The Role of Taxonomy and Ontology in Semantic Layers - Heather Hedden.pdf
The Role of Taxonomy and Ontology in Semantic Layers - Heather Hedden.pdfThe Role of Taxonomy and Ontology in Semantic Layers - Heather Hedden.pdf
The Role of Taxonomy and Ontology in Semantic Layers - Heather Hedden.pdf
 
Powerful Google developer tools for immediate impact! (2023-24 C)
Powerful Google developer tools for immediate impact! (2023-24 C)Powerful Google developer tools for immediate impact! (2023-24 C)

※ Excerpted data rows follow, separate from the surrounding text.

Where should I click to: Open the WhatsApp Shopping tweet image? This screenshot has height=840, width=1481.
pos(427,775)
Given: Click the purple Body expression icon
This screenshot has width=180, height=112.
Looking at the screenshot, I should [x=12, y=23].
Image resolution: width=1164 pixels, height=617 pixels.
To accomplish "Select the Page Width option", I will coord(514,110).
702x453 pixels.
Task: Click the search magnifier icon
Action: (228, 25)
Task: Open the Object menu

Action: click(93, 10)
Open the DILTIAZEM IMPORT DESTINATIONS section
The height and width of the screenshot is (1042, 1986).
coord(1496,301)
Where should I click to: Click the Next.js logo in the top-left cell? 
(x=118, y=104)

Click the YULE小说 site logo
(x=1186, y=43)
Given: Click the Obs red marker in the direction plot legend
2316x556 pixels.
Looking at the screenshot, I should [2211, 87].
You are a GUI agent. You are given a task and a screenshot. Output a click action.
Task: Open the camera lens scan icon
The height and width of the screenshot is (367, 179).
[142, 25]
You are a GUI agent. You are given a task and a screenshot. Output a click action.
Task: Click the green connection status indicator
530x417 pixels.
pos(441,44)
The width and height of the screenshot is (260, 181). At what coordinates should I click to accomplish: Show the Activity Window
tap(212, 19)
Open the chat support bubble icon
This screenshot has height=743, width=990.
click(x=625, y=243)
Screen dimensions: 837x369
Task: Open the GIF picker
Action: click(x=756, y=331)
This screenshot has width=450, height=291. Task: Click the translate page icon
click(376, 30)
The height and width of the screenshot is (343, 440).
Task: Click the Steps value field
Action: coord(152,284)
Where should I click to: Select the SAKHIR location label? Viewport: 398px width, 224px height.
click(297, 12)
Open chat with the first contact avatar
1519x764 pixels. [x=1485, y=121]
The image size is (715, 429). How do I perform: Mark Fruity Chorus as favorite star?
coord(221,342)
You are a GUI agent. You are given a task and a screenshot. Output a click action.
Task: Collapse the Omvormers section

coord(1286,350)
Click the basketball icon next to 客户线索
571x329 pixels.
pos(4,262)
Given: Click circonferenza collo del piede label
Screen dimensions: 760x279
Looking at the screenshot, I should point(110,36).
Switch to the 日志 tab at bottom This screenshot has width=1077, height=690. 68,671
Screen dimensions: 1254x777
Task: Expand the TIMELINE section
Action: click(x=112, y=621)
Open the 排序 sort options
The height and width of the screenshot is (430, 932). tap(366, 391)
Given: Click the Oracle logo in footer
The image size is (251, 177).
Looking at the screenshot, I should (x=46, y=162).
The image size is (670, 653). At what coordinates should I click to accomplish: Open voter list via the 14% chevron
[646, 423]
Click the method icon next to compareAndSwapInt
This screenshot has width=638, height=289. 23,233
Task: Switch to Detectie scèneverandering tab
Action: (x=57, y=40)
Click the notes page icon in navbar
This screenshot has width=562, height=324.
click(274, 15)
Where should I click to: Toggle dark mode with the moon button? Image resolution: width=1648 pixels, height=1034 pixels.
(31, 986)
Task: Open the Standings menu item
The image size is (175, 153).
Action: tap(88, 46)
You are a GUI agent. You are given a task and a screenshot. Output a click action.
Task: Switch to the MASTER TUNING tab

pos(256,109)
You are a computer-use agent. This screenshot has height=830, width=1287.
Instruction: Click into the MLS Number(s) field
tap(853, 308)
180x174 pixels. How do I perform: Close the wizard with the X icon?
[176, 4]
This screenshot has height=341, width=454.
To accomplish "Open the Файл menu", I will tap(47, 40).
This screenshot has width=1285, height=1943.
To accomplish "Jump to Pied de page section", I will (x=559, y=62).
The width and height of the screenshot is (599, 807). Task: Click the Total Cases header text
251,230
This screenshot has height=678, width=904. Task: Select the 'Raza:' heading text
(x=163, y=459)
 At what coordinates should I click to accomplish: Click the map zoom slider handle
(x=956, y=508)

Powerful Google developer tools for immediate impact! (2023-24 C)
 
08448380779 Call Girls In Greater Kailash - I Women Seeking Men
08448380779 Call Girls In Greater Kailash - I Women Seeking Men08448380779 Call Girls In Greater Kailash - I Women Seeking Men
08448380779 Call Girls In Greater Kailash - I Women Seeking Men
 
Driving Behavioral Change for Information Management through Data-Driven Gree...
Driving Behavioral Change for Information Management through Data-Driven Gree...Driving Behavioral Change for Information Management through Data-Driven Gree...
Driving Behavioral Change for Information Management through Data-Driven Gree...
 
GenCyber Cyber Security Day Presentation
GenCyber Cyber Security Day PresentationGenCyber Cyber Security Day Presentation
GenCyber Cyber Security Day Presentation
 
Advantages of Hiring UIUX Design Service Providers for Your Business
Advantages of Hiring UIUX Design Service Providers for Your BusinessAdvantages of Hiring UIUX Design Service Providers for Your Business
Advantages of Hiring UIUX Design Service Providers for Your Business
 
How to convert PDF to text with Nanonets
How to convert PDF to text with NanonetsHow to convert PDF to text with Nanonets
How to convert PDF to text with Nanonets
 
Raspberry Pi 5: Challenges and Solutions in Bringing up an OpenGL/Vulkan Driv...
Raspberry Pi 5: Challenges and Solutions in Bringing up an OpenGL/Vulkan Driv...Raspberry Pi 5: Challenges and Solutions in Bringing up an OpenGL/Vulkan Driv...
Raspberry Pi 5: Challenges and Solutions in Bringing up an OpenGL/Vulkan Driv...
 

Robert Pankowecki - Czy sprzedawcy SQLowych baz nas oszukali?